You mention the code works as expected : it only does no in appearance: what really happens is this: str1 is uninitialized, if it pointed to an area of memory that cannot be written, writing to it would likely have crashed the program with a segmentation fault; 您提到了代码按预期的方式工作 :只是在外观上没有:真正发生的是: str1未初始化,如果它指向无法写入的内存区域,则写入该文件很可能会使程序崩溃并产生分段故障; but if it happens to point to an area of memory where you can write, and the next statement *str1 = "Hello"; 但是如果碰巧指向您可以写的内存区域,则下一条语句*str1 = "Hello"; will modify the first byte of this area, then strcpy(str1, "World"); 将修改该区域的第一个字节,然后是strcpy(str1, "World"); will modify the first 6 bytes at that place. 将在该位置修改前6个字节。 The string pointed to by str1 will then be "World", as expected, but you have overwritten some area of memory that may be used for other purposes your program may consequently crash later in unexpected ways, a very hard to find bug! 如预期的那样, str1的字符串将为“ World”,但是您已覆盖了可能用于其他目的的某些内存区域,因此程序可能随后以意外方式崩溃,这是很难发现的错误! This is definitely undefined behaviour . 这绝对是未定义的行为

The second fragment invokes undefined behaviour for a different reason: 第二个片段出于不同的原因调用未定义的行为:

  • char *str1 = "Hello"; No problem, but should be const . 没问题,但是应该是const
  • char *str2 = "World"; OK too, but should also be const . 也可以,但是也应该是const
  • strcpy(str1,str2); //SEGMENTATION FAULT strcpy(str1,str2); //SEGMENTATION FAULT of course it is invalid : you are trying to overwrite the constant character string "Hello" with the characters from the string "World" . strcpy(str1,str2); //SEGMENTATION FAULT 当然无效 :您试图用字符串"World"的字符覆盖常量字符串"Hello" "World" It would work if the string constant was stored in modifiable memory, and would cause even greater confusion later in the program as the value of the string constant was changed. 如果字符串常量存储在可修改的内存中,它将起作用,并且随着字符串常量值的更改,稍后在程序中会引起更大的混乱。 Luckily, most modern environemnts prevent this by storing string constants in a read only memory. 幸运的是,大多数现代环境通过将字符串常量存储在只读存储器中来防止这种情况。 Trying to modify said memory causes a segment violation, ie: you are accessing the data segment of memory in a faulty way. 尝试修改所述内存会导致段冲突,即:您正在以错误的方式访问内存的数据段。

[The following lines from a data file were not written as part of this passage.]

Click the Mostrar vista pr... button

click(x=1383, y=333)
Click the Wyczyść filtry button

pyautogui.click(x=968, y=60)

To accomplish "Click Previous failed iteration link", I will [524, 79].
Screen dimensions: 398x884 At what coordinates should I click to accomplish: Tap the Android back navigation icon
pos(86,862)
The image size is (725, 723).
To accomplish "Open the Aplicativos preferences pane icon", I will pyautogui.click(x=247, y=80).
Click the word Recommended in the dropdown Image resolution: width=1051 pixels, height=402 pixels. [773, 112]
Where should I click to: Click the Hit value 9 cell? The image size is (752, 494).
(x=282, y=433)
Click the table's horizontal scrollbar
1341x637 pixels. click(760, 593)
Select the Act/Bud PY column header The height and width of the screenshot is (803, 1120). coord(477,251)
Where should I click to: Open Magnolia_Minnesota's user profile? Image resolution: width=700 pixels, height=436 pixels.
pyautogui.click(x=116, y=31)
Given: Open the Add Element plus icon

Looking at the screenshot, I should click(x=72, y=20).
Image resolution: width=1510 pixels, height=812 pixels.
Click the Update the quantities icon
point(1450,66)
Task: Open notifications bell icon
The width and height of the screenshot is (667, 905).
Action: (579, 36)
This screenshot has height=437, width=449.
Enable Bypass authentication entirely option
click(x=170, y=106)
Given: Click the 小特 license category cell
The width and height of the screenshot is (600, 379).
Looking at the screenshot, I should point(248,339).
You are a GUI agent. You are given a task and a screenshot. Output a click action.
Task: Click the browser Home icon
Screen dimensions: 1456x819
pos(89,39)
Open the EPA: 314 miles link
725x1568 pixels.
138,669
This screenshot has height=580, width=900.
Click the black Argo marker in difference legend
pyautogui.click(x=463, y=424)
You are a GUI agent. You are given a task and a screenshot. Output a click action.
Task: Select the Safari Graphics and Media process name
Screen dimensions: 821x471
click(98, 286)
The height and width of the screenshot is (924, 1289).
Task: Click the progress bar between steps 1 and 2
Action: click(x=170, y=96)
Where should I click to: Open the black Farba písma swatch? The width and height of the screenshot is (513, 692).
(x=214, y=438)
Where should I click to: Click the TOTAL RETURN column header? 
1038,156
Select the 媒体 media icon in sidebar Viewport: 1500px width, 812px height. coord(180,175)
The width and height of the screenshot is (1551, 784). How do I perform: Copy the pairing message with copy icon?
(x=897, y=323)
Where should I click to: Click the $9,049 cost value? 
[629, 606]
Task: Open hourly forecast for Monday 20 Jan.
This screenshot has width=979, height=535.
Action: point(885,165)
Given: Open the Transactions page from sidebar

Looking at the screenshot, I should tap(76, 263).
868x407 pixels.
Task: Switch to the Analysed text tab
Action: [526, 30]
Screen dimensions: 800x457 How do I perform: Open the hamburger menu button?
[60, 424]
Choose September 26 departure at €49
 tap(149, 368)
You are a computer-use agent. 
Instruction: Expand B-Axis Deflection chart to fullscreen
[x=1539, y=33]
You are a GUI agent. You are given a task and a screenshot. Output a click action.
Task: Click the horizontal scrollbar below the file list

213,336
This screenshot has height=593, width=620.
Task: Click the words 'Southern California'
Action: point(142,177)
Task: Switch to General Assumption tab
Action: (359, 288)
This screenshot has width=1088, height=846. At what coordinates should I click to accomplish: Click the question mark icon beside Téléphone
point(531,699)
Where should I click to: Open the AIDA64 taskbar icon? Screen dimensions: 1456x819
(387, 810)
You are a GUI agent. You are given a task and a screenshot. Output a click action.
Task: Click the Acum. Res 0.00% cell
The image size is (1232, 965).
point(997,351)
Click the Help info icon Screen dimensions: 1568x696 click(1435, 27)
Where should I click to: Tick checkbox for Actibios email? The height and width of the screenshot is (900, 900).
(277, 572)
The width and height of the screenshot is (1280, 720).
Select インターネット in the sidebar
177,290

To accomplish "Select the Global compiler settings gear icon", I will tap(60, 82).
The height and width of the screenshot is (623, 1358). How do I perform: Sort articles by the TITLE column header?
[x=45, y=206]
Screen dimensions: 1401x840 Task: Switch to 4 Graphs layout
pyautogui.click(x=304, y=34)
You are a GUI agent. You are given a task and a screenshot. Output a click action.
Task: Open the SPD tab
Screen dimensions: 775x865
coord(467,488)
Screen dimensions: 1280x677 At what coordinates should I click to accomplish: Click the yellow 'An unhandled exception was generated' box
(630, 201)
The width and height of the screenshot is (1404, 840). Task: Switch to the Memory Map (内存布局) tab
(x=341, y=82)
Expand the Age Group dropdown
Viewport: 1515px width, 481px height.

You should use strcpy() only to copy strings to character arrays you define as char buffer[SOME_SIZE]; 您仅应使用strcpy()将字符串复制到您定义为char buffer[SOME_SIZE];字符数组中char buffer[SOME_SIZE]; or allocate as char *buffer = malloc(SOME_SIZE); 或分配为char *buffer = malloc(SOME_SIZE); with SOME_SIZE large enough to hold what you are trying to copy plus the final '\\0' SOME_SIZE足够大,可以容纳您要复制的内容以及最后的'\\0'

Both code are wrong, even if "it works" in your first case. 即使在第一种情况下“有效”,这两个代码都是错误的。 Hopefully this is only an academic question! 希望这只是一个学术问题! :) :)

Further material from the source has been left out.